Allégations cosmétiques : les règles du règlement (UE) 655/2013
« Anti-âge », « hydrate 24 h », « naturel » : chaque mot sur votre packaging est une allégation encadrée par la loi.
Le cadre : le règlement 655/2013
Le règlement (UE) n° 655/2013 fixe les critères communs applicables aux allégations cosmétiques dans toute l'UE. Il complète le principe de loyauté du règlement 1223/2009.
Les six critères communs
- Conformité légale : pas d'allégation contraire aux textes ;
- Véracité : ne pas affirmer un fait faux ;
- Éléments probants : disposer de preuves adéquates ;
- Sincérité : ne pas exagérer au-delà des preuves ;
- Équité : ne pas dénigrer les concurrents ou des ingrédients autorisés ;
- Choix éclairé : permettre au consommateur de décider en connaissance de cause.
La charge de la preuve
Toute allégation (« hydrate 24 h », « testé dermatologiquement ») doit reposer sur des preuves conservées dans le DIP. Sans preuve, l'allégation est trompeuse et non conforme.
Les pièges fréquents
- Les allégations « sans » (sans paraben, sans phénoxyéthanol) : voir mention « sans » — elles peuvent dénigrer des ingrédients autorisés.
- Les allégations « naturel/bio » : voir étiquetage bio/naturel.
- Les allégations thérapeutiques (« soigne », « traite ») : interdites, elles feraient basculer le produit dans le médicament.
CosReglo vous aide à documenter vos allégations et à conserver leurs preuves dans le dossier.
Questions fréquentes
Quels sont les critères d'une allégation cosmétique ?
Six critères communs du règlement 655/2013 : conformité aux textes, véracité, éléments probants (preuves), sincérité, équité, et choix éclairé du consommateur.
Faut-il prouver une allégation ?
Oui.
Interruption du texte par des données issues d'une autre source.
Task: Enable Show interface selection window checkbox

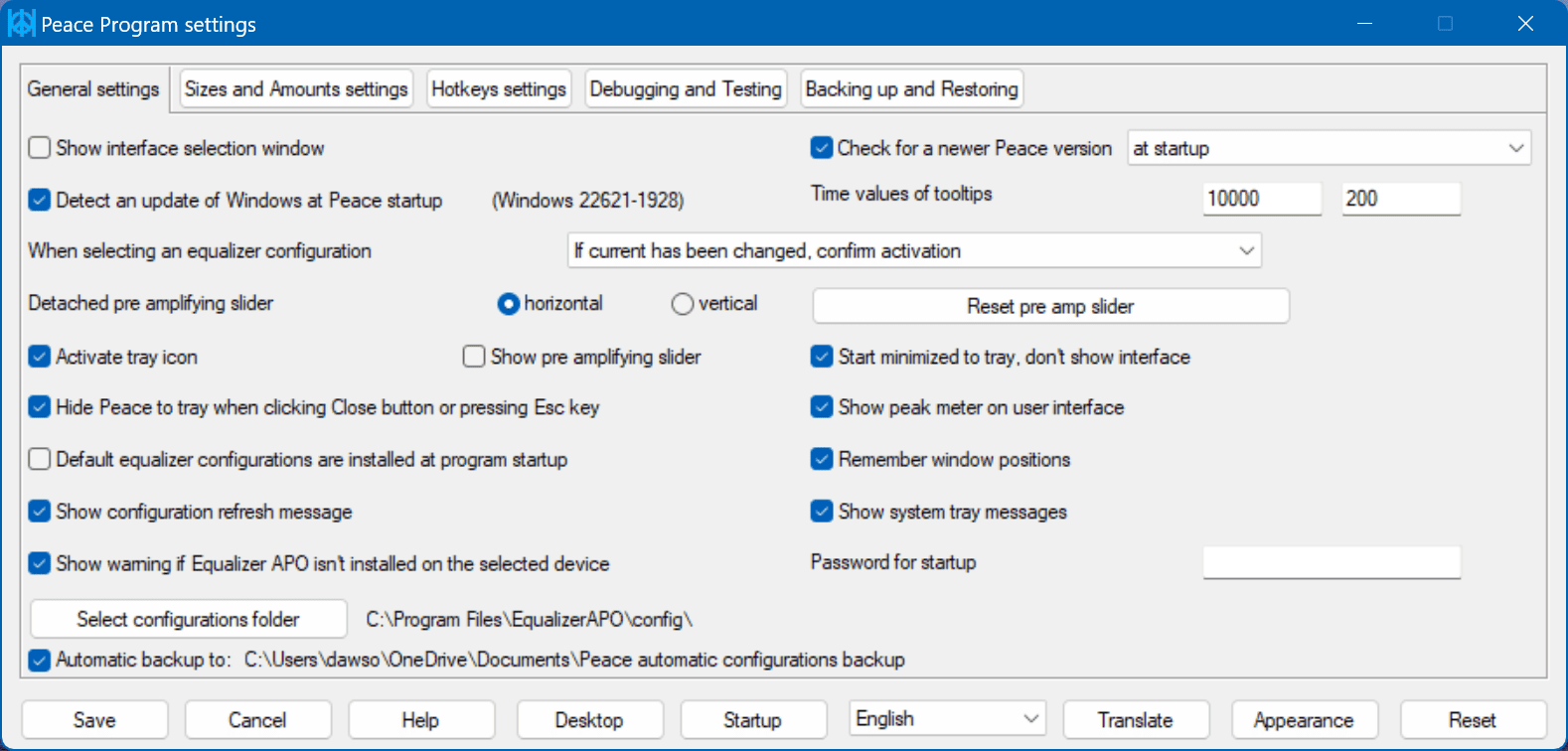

Toute allégation doit reposer sur des éléments probants adéquats et vérifiables, conservés dans le DIP (article 11). Une allégation non étayée est non conforme.
Peut-on écrire « hydrate 24 heures » ?
Oui, à condition de disposer de preuves (tests) démontrant l'effet revendiqué dans les conditions annoncées. Sans preuve, l'allégation est trompeuse.